Ce que tu rates en zappant la préface des livres
Je te montre en quoi la préface peut changer ton expérience de lecture, même dans la littérature de "mauvais" genre.
Chair lecteur·ice 😈
Souhaitons la bienvenue à Isabelle, Jacquot, Célia, Céline et Antoine, dans l’enfer de cette 68e édition des Papiers Noirs à l’Encre Rouge. On sera bientôt 100 ici, et peut-être qu’on fêtera ça avec une surprise…
Je t'’en dirais plus la semaine prochaine.
Dans ces Papiers Noirs tu trouveras de quoi (re)découvrir des pépites littéraires et cinématographiques entre thriller, fantastique, horreur et science-fiction. Par le prisme de l’écriture, de la lecture et de l’actualité, c’est sang pour sang '“mauvais” genres.
Bonne lecture !
🔪En un coup de couteau
C’est quoi une préface et ça sert à quoi
Les préfaces des romans de “mauvais” genre
Je me demande si les lecteur·ices prennent réellement le temps de lire la préface d’un roman avant de plonger dans l’histoire… Et tu te dis peut-être que je me pose des questions inutiles. A moins que ta curiosité n’égale la mienne !
La préface, ça sert à quoi ?
La définition du dico dira qu’il s’agit d’un texte introductif figurant dans les premières pages d’un ouvrage, avant le récit.
Mais j’ajouterait qu’il est (normalement) écrit par quelqu’un d’autre que l’auteur·ice de livre qu’on s’apprête à lire.
Aujourd’hui la préface est l’équivalent d’un featuring pour se la péter, vanter les mérites d’un ouvrage, en recommander la lecture et reconnaître la qualité intellectuelle du texte via l’appréciation d’un paire
La vocation d’une préface est de dire en quoi le texte qui suit est remarquable. En général, c’est soit parce que l’auteur est lui-même remarquable. Soit parce que le contenu du texte à venir est admirable, pour telle ou telle raison. Librinova
Ca n’a pas toujours été ainsi.
La préface existait déjà dans l’antiquité, chez les latins et chez les grecs. Elle devient quasi systématique à partir du XVIIe siècles, et a sert à valoriser un roman ou à le défendre contre les éventuelles critiques.
Au XIXe siècle, la préface permet aux auteur·ices de contextualiser l’œuvre et d'expliquer leurs innovations littéraires.

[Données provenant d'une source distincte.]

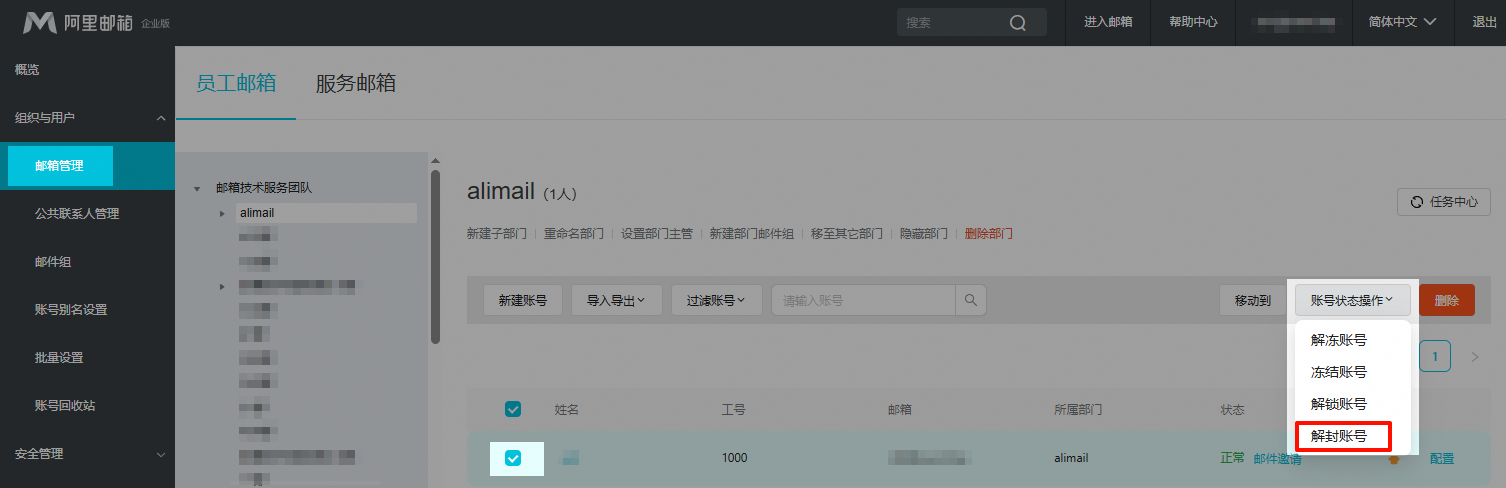This screenshot has height=488, width=1506.
Task: Toggle the select-all header checkbox
Action: tap(513, 409)
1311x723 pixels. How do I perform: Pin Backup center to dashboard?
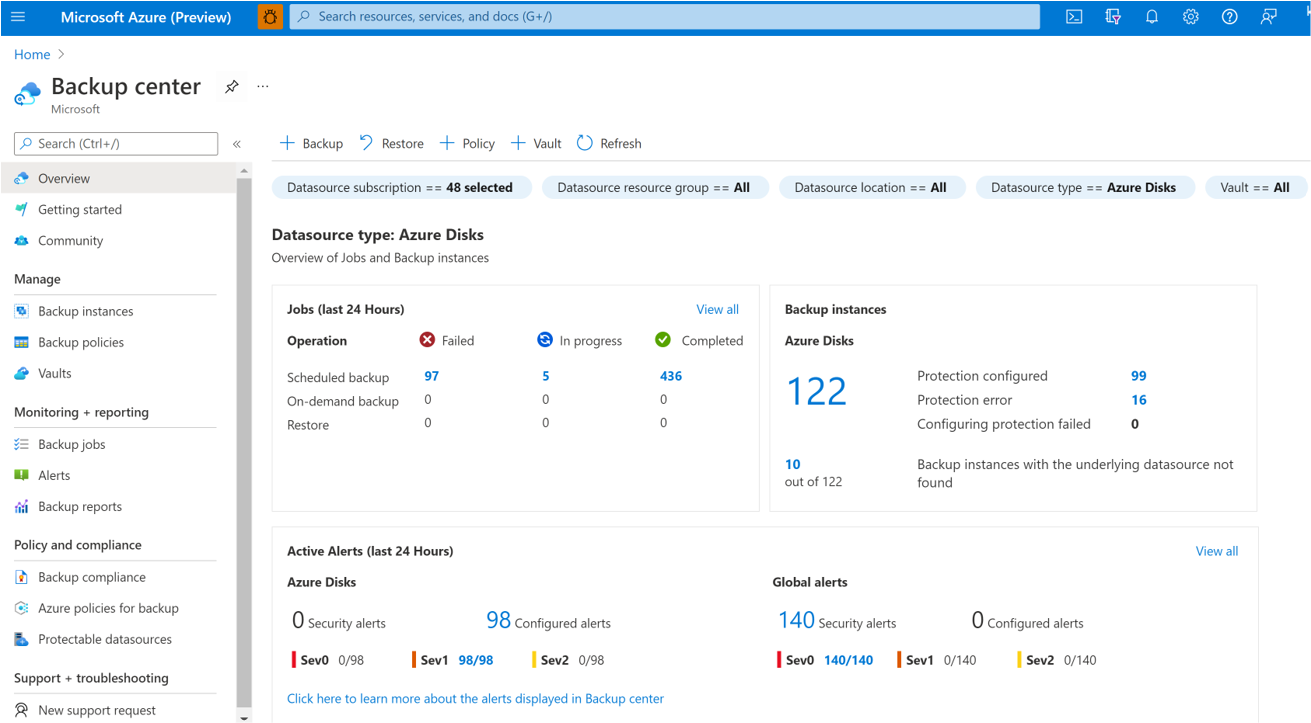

Ah, et si tu te demandes, la préface n’est pas la même chose que l’avant-propos. L’avant-propos est écrit par l’auteur·ice et contient principalement des anecdotes de fabrication du livre, son origine et dans le cas de Stephen King (ou de son fils Joe Hill), ça peut être long, mais c’est surtout monstrueusement intéressant et drôle.

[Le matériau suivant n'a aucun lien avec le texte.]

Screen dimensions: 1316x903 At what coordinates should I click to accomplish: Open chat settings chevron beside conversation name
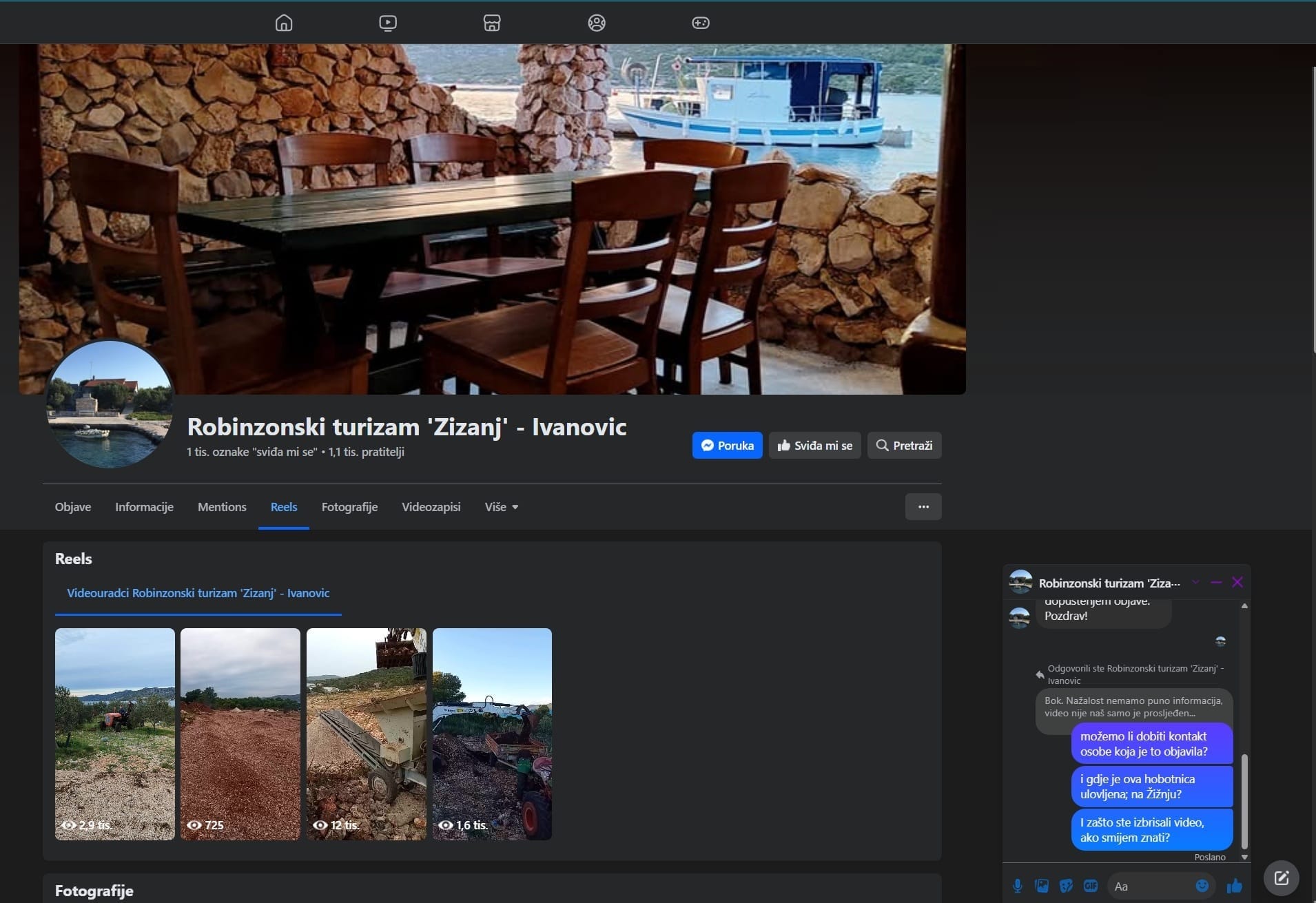pyautogui.click(x=1195, y=583)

Un nouveau monstre nous rendait visite tous les soirs. J’avais un livre que j’adorais, Bring On the Bad Guys, […] un florilège d’histoires sur les personnages les plus ignobles, d’abominables psychopathes affublés de noms tels que l’Abomination et de visages ) l’avenant. Mon père était contraint de me le lire chaque soir. Il n’avait pas le choix. C’était un de ces accords à la Schéhérazade. Le Carrousel Infernal, Joe Hill (2019)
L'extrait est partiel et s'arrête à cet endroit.